== Provided records ==
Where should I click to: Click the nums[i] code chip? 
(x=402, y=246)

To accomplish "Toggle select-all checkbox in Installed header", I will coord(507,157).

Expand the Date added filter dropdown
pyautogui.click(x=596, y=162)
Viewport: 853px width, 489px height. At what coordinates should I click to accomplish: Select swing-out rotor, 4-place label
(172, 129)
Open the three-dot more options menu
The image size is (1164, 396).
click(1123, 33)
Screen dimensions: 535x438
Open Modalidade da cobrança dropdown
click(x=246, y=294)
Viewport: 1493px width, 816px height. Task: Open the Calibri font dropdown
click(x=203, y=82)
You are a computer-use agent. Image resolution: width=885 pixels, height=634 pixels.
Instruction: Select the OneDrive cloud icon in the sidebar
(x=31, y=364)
===
**Task requirements:**
The records above need to be retyped exactly.

**Reply to the task:**
Where should I click to: Click the nums[i] code chip? 
(x=402, y=246)

To accomplish "Toggle select-all checkbox in Installed header", I will coord(507,157).

Expand the Date added filter dropdown
pyautogui.click(x=596, y=162)
Viewport: 853px width, 489px height. At what coordinates should I click to accomplish: Select swing-out rotor, 4-place label
(172, 129)
Open the three-dot more options menu
The image size is (1164, 396).
click(1123, 33)
Screen dimensions: 535x438
Open Modalidade da cobrança dropdown
click(x=246, y=294)
Viewport: 1493px width, 816px height. Task: Open the Calibri font dropdown
click(x=203, y=82)
You are a computer-use agent. Image resolution: width=885 pixels, height=634 pixels.
Instruction: Select the OneDrive cloud icon in the sidebar
(x=31, y=364)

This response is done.